Szef gabinetu prezydenta Paweł Szefernaker skrytykował nagranie, które szef MSZ Radosław Sikorski skierował do Karola Nawrockiego przed wizytą w USA. - To jest wstyd dla Polski, iż mamy takiego polityka - powiedział w programie "Gość Wydarzeń". Prezydencki minister zdradził również, jakie tematy planuje poruszyć głowa państwa w rozmowie z Donaldem Trumpem.

Po południu prezydent Karol Nawrocki poleciał do Waszyngtonu, a w środę spotka się z prezydentem USA Donaldem Trumpem. Jak skomentował w programie "Gość Wydarzeń" szef jego gabinetu Paweł Szefernaker zapewnił, iż jak po każdym spotkaniu międzynarodowym głowy państwa, resort spraw zagranicznych otrzyma notatkę z przebiegu spotkania.

- Widać duże poruszenie w rządzie, bo skoro nie mają takich relacji z amerykańską administracją, to na pewno ich dziwi ich, iż w 29. dniu po zaprzysiężeniu prezydent, tak jak obiecał w kampanii, jest na spotkaniu w Białym Domu - stwierdził.

Prezydencki minister zdradził również, jaki jest główny cel wizyty Nawrockiego w USA. - Ta wizyta przede wszystkim ma być taki nowym otwarciem w relacjach polsko-amerykańskich, bo do tej pory rząd nie miał takiej realcji - podkreślił Szefernaker.

"To jakaś dziecinada". Szefernaker komentuje nagranie Sikorskiego

Gość programu odniósł się także do nagrania, które za pośrednictwem mediów społecznościowych skierował do prezydenta Karola Nawrockiego szef polskiej dyplomacji Radosław Sikorski. Minister spraw zagranicznych wskazał w nim, iż podczas rozmowy z Donaldem Trumpem polski prezydent powinien zabiegać o sprawiedliwy pokój w Ukrainie, ujawniać "prawdziwe cele Putina" oraz zapobiegać ewentualnej redukcji amerykańskich wojsk w Europie, w tym w Polsce.
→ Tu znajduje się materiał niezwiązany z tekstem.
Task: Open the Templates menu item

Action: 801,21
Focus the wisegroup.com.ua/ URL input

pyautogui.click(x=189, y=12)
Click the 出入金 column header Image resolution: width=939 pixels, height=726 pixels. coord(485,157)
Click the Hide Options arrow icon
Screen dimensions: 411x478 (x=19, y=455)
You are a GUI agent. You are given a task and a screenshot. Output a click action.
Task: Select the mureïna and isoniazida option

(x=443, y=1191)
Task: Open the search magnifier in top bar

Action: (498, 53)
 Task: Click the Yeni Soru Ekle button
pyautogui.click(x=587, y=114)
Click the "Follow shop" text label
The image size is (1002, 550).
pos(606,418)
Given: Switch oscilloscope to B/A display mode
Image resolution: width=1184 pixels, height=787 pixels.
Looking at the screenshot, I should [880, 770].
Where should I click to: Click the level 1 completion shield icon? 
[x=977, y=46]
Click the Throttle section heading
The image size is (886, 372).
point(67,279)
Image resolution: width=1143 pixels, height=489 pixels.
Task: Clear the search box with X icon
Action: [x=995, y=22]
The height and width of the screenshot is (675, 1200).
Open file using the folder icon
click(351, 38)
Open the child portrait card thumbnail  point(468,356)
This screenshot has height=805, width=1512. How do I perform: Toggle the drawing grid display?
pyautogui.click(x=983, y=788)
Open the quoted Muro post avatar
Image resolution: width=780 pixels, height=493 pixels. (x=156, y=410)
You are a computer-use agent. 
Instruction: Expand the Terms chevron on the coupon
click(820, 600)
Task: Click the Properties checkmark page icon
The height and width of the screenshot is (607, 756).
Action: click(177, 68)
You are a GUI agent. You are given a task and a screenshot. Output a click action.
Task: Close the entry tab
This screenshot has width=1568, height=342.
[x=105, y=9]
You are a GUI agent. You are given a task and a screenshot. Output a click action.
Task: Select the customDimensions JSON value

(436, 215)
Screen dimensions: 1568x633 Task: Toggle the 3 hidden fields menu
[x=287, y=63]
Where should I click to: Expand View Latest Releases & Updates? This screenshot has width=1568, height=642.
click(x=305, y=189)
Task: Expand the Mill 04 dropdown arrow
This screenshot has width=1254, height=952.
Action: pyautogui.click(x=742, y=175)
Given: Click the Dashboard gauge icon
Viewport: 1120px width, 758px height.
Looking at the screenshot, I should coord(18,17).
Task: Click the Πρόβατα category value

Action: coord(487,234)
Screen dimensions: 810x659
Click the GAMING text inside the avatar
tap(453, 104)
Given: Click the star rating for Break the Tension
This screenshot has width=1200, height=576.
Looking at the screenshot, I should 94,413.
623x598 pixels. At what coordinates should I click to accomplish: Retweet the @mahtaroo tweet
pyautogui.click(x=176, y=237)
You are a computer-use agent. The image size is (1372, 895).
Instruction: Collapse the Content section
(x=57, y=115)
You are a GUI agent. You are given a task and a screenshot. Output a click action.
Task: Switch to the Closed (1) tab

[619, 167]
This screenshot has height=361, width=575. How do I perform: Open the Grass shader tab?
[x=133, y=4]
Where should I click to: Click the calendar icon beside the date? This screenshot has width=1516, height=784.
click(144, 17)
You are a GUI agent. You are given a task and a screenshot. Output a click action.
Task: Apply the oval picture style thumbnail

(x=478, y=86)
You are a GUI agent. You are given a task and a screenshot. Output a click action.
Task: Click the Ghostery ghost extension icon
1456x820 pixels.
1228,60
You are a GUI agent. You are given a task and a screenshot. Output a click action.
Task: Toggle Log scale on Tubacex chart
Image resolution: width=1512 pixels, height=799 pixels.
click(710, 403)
Komentując ten apel, Szefernaker nie krył oburzenia. - Czy to jest poważna polityka? Że w kierunku prezydenta nagrywany jest taki filmik przez ministra spraw zagranicznych? Przecież to jest jakaś dziecinada. Zamiast wysłać dokumenty, które powinny być klauzulowane, to wysłali notatkę na jedną stronę. To jest wstyd dla Polski, iż mamy takiego polityka, który w taki sposób próbuje prowadzić polską politykę zagraniczną - ocenił.

ZOBACZ: Wyciekła notatka MSZ dla prezydenta. Schetyna: Robicie cyrk i pajacujecie

Minister dodał, iż zachowanie szefa MSZ budzi jego osobiste zażenowanie. - Bardzo się dziwię i jako polityk młodego pokolenia wstydzę się, iż w taki sposób szef polskiej dyplomacji uprawia politykę. Że leci dzisiaj do USA na wyścigi z prezydentem, żeby pokazać, iż w Miami, a nie w Waszyngtonie, nie w Białym Domu, spotyka się z Marco Rubio - stwierdził.

- Wstydziłbym się w liceum na kartkówkę z WOS-u napisać takie stanowisko, jakie rząd przygotował prezydentowi - podsumował.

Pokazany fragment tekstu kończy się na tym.